Requirement — Reproduce exactly, from the data that follows, the line with "Manuel (42, 140)", the line with "Cookie-Details (50, 739)", and every line that lies between them.

Extracted material —
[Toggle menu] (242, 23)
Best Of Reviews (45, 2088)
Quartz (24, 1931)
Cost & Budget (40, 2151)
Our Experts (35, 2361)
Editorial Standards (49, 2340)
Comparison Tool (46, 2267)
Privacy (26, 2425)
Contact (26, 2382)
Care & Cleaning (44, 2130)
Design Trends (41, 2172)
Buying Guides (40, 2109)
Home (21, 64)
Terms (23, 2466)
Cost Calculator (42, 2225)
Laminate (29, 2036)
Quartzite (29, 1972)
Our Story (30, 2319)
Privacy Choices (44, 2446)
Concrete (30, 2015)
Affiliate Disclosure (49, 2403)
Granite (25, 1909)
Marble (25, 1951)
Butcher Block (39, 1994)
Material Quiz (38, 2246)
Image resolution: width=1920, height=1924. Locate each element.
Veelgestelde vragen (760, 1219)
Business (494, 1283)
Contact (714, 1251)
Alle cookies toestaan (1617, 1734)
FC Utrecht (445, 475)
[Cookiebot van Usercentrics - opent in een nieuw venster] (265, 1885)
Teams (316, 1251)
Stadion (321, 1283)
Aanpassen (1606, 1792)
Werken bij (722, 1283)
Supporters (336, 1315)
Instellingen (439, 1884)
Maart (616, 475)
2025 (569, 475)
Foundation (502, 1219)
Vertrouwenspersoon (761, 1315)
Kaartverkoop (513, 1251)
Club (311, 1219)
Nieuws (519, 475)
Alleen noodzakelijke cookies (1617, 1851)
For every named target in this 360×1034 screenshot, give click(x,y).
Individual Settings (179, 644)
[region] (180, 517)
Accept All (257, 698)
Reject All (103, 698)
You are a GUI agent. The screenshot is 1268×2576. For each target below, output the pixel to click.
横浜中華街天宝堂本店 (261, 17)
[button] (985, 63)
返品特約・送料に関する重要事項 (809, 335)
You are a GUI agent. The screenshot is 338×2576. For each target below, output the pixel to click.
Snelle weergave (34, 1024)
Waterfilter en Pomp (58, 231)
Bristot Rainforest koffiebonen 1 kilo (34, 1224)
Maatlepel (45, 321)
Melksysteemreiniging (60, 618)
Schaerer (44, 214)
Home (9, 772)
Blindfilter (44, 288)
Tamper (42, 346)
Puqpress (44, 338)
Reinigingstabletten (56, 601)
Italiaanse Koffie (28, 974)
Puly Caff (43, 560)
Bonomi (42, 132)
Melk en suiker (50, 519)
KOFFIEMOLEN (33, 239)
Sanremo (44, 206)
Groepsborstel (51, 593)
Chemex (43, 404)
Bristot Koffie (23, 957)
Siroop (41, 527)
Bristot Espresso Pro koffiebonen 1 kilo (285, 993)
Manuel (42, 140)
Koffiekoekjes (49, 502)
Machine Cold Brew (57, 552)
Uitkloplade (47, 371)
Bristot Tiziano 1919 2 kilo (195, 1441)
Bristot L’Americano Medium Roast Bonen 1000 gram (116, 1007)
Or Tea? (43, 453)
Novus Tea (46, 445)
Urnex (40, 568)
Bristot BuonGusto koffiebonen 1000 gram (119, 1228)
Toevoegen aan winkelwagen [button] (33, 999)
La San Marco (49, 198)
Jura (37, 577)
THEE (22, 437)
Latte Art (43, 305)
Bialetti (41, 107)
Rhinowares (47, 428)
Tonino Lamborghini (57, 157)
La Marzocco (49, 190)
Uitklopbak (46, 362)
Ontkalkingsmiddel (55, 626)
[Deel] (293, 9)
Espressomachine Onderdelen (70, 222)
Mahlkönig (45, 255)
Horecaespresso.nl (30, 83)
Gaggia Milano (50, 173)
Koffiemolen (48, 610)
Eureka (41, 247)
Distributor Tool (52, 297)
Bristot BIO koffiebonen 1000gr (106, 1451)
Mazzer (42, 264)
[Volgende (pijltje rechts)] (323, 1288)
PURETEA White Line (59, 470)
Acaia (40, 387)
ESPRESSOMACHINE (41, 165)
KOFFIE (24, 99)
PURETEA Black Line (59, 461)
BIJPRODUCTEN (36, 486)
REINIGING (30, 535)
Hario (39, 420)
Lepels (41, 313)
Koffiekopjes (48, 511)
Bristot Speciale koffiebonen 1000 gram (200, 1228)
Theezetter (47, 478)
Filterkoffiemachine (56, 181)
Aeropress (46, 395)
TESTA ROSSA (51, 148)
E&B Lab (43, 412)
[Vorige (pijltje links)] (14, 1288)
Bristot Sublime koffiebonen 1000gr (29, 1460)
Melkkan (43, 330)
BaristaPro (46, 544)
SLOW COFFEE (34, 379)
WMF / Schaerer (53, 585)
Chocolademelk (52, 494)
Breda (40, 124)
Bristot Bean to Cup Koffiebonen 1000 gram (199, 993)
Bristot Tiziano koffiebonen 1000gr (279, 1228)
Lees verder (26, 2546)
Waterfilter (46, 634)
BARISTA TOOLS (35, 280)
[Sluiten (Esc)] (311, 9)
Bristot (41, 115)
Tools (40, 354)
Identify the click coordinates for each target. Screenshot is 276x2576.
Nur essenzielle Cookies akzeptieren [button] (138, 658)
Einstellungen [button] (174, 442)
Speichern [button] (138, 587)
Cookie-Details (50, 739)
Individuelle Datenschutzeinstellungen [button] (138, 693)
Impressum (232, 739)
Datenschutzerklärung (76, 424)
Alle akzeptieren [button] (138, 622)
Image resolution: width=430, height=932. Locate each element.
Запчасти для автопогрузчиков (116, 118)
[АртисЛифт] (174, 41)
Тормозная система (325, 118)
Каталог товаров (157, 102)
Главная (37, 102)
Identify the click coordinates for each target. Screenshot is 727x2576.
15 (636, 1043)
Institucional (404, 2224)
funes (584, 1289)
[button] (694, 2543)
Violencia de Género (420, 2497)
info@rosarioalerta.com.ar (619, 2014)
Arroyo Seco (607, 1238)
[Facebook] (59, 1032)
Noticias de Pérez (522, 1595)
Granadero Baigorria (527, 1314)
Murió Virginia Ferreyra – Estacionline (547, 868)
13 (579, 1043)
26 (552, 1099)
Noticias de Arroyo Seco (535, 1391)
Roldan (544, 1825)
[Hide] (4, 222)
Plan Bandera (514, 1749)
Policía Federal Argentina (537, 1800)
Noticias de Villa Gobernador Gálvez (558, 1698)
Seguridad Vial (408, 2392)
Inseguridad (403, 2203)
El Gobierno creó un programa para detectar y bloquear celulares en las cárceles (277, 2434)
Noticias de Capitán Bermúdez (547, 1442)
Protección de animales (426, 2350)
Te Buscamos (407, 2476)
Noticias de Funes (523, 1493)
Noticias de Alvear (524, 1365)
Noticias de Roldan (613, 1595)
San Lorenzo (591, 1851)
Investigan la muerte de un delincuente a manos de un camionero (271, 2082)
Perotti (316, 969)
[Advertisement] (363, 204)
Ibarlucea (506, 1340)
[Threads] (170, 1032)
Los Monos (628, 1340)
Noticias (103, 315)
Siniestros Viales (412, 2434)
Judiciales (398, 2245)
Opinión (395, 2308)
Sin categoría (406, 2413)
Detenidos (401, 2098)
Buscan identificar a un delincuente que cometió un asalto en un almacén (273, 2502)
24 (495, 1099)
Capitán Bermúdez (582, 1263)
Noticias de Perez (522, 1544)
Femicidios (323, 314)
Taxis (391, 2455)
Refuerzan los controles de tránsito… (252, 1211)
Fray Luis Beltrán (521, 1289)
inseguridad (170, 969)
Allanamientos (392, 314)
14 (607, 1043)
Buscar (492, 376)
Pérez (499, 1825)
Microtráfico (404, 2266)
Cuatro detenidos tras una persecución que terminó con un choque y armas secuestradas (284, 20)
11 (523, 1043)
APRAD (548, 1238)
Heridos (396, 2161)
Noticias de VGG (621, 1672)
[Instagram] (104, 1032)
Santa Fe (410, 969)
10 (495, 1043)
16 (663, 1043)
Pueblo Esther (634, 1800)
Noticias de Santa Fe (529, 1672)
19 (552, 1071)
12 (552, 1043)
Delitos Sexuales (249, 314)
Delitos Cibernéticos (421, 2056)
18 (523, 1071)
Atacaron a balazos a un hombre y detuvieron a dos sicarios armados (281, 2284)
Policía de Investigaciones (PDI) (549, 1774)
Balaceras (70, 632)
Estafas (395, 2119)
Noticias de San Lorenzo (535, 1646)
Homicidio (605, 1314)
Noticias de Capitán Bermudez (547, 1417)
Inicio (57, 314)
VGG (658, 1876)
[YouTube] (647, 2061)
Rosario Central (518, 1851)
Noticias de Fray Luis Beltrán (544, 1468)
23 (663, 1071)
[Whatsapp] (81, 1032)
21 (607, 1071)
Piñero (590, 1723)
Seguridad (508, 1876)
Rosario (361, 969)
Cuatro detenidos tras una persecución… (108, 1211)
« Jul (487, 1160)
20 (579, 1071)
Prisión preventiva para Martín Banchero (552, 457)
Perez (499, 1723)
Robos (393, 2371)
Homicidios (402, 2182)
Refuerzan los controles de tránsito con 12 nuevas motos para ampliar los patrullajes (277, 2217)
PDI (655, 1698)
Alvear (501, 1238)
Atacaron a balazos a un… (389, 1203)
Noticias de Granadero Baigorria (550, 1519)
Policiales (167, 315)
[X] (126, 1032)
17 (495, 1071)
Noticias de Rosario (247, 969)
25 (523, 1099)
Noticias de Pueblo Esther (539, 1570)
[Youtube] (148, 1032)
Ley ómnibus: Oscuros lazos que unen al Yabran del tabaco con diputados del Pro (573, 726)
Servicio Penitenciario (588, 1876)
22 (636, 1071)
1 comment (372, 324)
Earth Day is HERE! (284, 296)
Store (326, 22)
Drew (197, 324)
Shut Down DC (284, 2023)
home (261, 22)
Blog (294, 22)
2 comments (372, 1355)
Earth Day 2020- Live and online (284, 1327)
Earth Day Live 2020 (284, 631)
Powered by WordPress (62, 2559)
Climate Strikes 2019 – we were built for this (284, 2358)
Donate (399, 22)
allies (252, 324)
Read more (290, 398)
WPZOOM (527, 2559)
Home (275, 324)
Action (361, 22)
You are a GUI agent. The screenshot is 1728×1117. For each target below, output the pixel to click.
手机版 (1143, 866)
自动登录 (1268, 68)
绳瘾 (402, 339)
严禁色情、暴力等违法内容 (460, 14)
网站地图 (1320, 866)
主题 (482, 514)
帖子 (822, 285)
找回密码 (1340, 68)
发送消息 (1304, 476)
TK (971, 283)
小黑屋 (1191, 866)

Completed exercise —
Manuel (42, 140)
Koffiekoekjes (49, 502)
Machine Cold Brew (57, 552)
Uitkloplade (47, 371)
Bristot Tiziano 1919 2 kilo (195, 1441)
Bristot L’Americano Medium Roast Bonen 1000 gram (116, 1007)
Or Tea? (43, 453)
Novus Tea (46, 445)
Urnex (40, 568)
Bristot BuonGusto koffiebonen 1000 gram (119, 1228)
Toevoegen aan winkelwagen [button] (33, 999)
La San Marco (49, 198)
Jura (37, 577)
THEE (22, 437)
Latte Art (43, 305)
Bialetti (41, 107)
Rhinowares (47, 428)
Tonino Lamborghini (57, 157)
La Marzocco (49, 190)
Uitklopbak (46, 362)
Ontkalkingsmiddel (55, 626)
[Deel] (293, 9)
Espressomachine Onderdelen (70, 222)
Mahlkönig (45, 255)
Horecaespresso.nl (30, 83)
Gaggia Milano (50, 173)
Koffiemolen (48, 610)
Eureka (41, 247)
Distributor Tool (52, 297)
Bristot BIO koffiebonen 1000gr (106, 1451)
Mazzer (42, 264)
[Volgende (pijltje rechts)] (323, 1288)
PURETEA White Line (59, 470)
Acaia (40, 387)
ESPRESSOMACHINE (41, 165)
KOFFIE (24, 99)
PURETEA Black Line (59, 461)
BIJPRODUCTEN (36, 486)
REINIGING (30, 535)
Hario (39, 420)
Lepels (41, 313)
Koffiekopjes (48, 511)
Bristot Speciale koffiebonen 1000 gram (200, 1228)
Theezetter (47, 478)
Filterkoffiemachine (56, 181)
Aeropress (46, 395)
TESTA ROSSA (51, 148)
E&B Lab (43, 412)
[Vorige (pijltje links)] (14, 1288)
Bristot Sublime koffiebonen 1000gr (29, 1460)
Melkkan (43, 330)
BaristaPro (46, 544)
SLOW COFFEE (34, 379)
WMF / Schaerer (53, 585)
Chocolademelk (52, 494)
Breda (40, 124)
Bristot Bean to Cup Koffiebonen 1000 gram (199, 993)
Bristot Tiziano koffiebonen 1000gr (279, 1228)
Lees verder (26, 2546)
Waterfilter (46, 634)
BARISTA TOOLS (35, 280)
[Sluiten (Esc)] (311, 9)
Bristot (41, 115)
Tools (40, 354)
Identify the click coordinates for each target. Screenshot is 276x2576.
Nur essenzielle Cookies akzeptieren [button] (138, 658)
Einstellungen [button] (174, 442)
Speichern [button] (138, 587)
Cookie-Details (50, 739)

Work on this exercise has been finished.